(Collected data)
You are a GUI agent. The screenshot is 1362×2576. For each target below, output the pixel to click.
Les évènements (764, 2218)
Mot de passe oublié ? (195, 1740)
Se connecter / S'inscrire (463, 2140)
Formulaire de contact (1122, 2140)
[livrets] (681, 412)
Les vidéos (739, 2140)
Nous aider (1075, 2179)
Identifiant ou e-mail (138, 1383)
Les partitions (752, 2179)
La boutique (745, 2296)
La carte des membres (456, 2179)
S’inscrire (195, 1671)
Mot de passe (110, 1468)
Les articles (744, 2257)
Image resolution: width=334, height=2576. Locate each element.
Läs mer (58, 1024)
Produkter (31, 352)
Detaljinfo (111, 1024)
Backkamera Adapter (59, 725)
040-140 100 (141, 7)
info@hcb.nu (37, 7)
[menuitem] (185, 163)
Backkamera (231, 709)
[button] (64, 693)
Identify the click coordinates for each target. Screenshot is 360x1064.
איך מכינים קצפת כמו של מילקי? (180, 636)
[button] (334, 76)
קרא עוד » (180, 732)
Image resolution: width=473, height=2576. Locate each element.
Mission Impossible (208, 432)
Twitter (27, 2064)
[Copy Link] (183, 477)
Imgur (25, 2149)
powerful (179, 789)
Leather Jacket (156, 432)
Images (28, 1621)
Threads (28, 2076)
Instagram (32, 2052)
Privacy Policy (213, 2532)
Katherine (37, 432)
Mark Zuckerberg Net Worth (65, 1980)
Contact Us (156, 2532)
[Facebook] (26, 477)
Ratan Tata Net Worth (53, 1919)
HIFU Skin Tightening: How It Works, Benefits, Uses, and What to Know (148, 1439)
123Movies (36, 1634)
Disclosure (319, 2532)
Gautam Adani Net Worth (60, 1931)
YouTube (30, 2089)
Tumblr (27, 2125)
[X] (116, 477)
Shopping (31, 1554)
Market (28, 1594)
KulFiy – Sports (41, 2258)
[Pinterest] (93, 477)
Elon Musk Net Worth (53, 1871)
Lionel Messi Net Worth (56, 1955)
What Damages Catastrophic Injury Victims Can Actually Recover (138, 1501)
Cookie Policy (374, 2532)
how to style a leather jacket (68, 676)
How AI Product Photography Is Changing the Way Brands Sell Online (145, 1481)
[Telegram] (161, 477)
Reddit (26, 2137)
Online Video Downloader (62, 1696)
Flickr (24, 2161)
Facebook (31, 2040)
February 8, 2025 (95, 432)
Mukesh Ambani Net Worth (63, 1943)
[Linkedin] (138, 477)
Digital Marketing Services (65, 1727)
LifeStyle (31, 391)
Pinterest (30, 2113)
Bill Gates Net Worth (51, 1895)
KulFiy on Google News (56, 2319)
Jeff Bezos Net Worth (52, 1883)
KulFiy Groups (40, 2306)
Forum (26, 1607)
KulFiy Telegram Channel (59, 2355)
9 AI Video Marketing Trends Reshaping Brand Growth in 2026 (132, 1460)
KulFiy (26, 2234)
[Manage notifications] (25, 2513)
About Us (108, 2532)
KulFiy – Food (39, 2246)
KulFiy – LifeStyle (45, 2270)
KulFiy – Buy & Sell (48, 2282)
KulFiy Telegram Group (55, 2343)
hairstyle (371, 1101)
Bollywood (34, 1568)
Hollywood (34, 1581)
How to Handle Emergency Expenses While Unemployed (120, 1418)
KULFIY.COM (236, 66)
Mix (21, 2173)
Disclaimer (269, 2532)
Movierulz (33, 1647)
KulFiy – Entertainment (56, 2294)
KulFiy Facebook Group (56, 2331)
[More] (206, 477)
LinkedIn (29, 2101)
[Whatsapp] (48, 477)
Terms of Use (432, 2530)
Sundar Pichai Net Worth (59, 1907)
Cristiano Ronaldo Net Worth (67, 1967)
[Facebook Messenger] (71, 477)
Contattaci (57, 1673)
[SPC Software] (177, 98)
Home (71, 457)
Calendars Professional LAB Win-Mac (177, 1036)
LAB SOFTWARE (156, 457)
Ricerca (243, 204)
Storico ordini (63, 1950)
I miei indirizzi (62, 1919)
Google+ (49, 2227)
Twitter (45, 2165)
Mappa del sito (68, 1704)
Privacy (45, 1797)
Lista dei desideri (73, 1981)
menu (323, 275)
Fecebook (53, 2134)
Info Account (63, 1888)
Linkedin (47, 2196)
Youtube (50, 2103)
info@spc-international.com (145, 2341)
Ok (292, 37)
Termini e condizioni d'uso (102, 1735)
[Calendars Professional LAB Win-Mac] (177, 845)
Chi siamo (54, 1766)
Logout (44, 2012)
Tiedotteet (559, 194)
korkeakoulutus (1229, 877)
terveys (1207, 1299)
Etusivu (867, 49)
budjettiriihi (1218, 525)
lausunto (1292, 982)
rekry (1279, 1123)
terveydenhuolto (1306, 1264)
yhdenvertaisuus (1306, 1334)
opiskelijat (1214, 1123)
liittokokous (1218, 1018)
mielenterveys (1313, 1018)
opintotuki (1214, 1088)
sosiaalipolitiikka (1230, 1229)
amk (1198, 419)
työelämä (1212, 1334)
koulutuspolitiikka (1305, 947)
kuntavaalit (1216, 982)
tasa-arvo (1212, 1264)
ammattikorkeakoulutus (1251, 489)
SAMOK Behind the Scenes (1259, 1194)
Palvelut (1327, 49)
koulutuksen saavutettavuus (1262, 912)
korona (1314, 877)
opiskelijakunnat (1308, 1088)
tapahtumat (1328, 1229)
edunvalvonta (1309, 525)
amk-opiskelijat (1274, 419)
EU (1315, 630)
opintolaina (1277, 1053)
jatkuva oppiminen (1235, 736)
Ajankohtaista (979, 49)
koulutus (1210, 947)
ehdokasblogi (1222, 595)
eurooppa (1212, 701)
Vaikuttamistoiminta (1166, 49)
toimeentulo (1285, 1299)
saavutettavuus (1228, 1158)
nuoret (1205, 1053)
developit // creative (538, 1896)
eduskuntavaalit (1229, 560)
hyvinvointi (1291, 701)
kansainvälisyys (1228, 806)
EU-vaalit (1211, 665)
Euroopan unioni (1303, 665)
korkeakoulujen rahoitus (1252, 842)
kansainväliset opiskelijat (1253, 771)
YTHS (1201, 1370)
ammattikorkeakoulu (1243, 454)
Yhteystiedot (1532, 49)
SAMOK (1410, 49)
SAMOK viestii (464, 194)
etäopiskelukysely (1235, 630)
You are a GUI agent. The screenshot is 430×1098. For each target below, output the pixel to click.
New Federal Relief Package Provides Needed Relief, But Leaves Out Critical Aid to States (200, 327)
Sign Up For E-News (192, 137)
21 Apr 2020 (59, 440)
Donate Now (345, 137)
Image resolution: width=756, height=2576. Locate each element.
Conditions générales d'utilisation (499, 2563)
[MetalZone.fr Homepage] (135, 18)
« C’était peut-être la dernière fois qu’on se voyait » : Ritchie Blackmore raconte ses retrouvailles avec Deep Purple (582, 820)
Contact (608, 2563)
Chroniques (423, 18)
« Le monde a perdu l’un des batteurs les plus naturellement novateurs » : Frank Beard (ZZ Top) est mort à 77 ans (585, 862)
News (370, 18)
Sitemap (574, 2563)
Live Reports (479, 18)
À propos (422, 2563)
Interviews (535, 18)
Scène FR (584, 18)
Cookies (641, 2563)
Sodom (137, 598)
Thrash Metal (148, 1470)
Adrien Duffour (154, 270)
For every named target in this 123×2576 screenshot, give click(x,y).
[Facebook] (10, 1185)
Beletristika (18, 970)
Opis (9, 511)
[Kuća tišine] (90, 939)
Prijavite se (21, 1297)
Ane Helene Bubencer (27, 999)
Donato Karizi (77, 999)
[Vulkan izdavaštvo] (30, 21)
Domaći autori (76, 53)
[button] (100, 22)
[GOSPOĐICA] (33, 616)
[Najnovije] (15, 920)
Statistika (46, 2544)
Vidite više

About this task:
Only the lines above starting at the line that holds "työelämä (1212, 1334)" and ending at the line that holds "Statistika (46, 2544)" are to be repeated, exactly and in full.

Result:
työelämä (1212, 1334)
koulutuspolitiikka (1305, 947)
kuntavaalit (1216, 982)
tasa-arvo (1212, 1264)
ammattikorkeakoulutus (1251, 489)
SAMOK Behind the Scenes (1259, 1194)
Palvelut (1327, 49)
koulutuksen saavutettavuus (1262, 912)
korona (1314, 877)
opiskelijakunnat (1308, 1088)
tapahtumat (1328, 1229)
edunvalvonta (1309, 525)
amk-opiskelijat (1274, 419)
EU (1315, 630)
opintolaina (1277, 1053)
jatkuva oppiminen (1235, 736)
Ajankohtaista (979, 49)
koulutus (1210, 947)
ehdokasblogi (1222, 595)
eurooppa (1212, 701)
Vaikuttamistoiminta (1166, 49)
toimeentulo (1285, 1299)
saavutettavuus (1228, 1158)
nuoret (1205, 1053)
developit // creative (538, 1896)
eduskuntavaalit (1229, 560)
hyvinvointi (1291, 701)
kansainvälisyys (1228, 806)
EU-vaalit (1211, 665)
Euroopan unioni (1303, 665)
korkeakoulujen rahoitus (1252, 842)
kansainväliset opiskelijat (1253, 771)
YTHS (1201, 1370)
ammattikorkeakoulu (1243, 454)
Yhteystiedot (1532, 49)
SAMOK (1410, 49)
SAMOK viestii (464, 194)
etäopiskelukysely (1235, 630)
You are a GUI agent. The screenshot is 430×1098. For each target below, output the pixel to click.
New Federal Relief Package Provides Needed Relief, But Leaves Out Critical Aid to States (200, 327)
Sign Up For E-News (192, 137)
21 Apr 2020 (59, 440)
Donate Now (345, 137)
Image resolution: width=756, height=2576. Locate each element.
Conditions générales d'utilisation (499, 2563)
[MetalZone.fr Homepage] (135, 18)
« C’était peut-être la dernière fois qu’on se voyait » : Ritchie Blackmore raconte ses retrouvailles avec Deep Purple (582, 820)
Contact (608, 2563)
Chroniques (423, 18)
« Le monde a perdu l’un des batteurs les plus naturellement novateurs » : Frank Beard (ZZ Top) est mort à 77 ans (585, 862)
News (370, 18)
Sitemap (574, 2563)
Live Reports (479, 18)
À propos (422, 2563)
Interviews (535, 18)
Scène FR (584, 18)
Cookies (641, 2563)
Sodom (137, 598)
Thrash Metal (148, 1470)
Adrien Duffour (154, 270)
For every named target in this 123×2576 screenshot, give click(x,y).
[Facebook] (10, 1185)
Beletristika (18, 970)
Opis (9, 511)
[Kuća tišine] (90, 939)
Prijavite se (21, 1297)
Ane Helene Bubencer (27, 999)
Donato Karizi (77, 999)
[Vulkan izdavaštvo] (30, 21)
Domaći autori (76, 53)
[button] (100, 22)
[GOSPOĐICA] (33, 616)
[Najnovije] (15, 920)
Statistika (46, 2544)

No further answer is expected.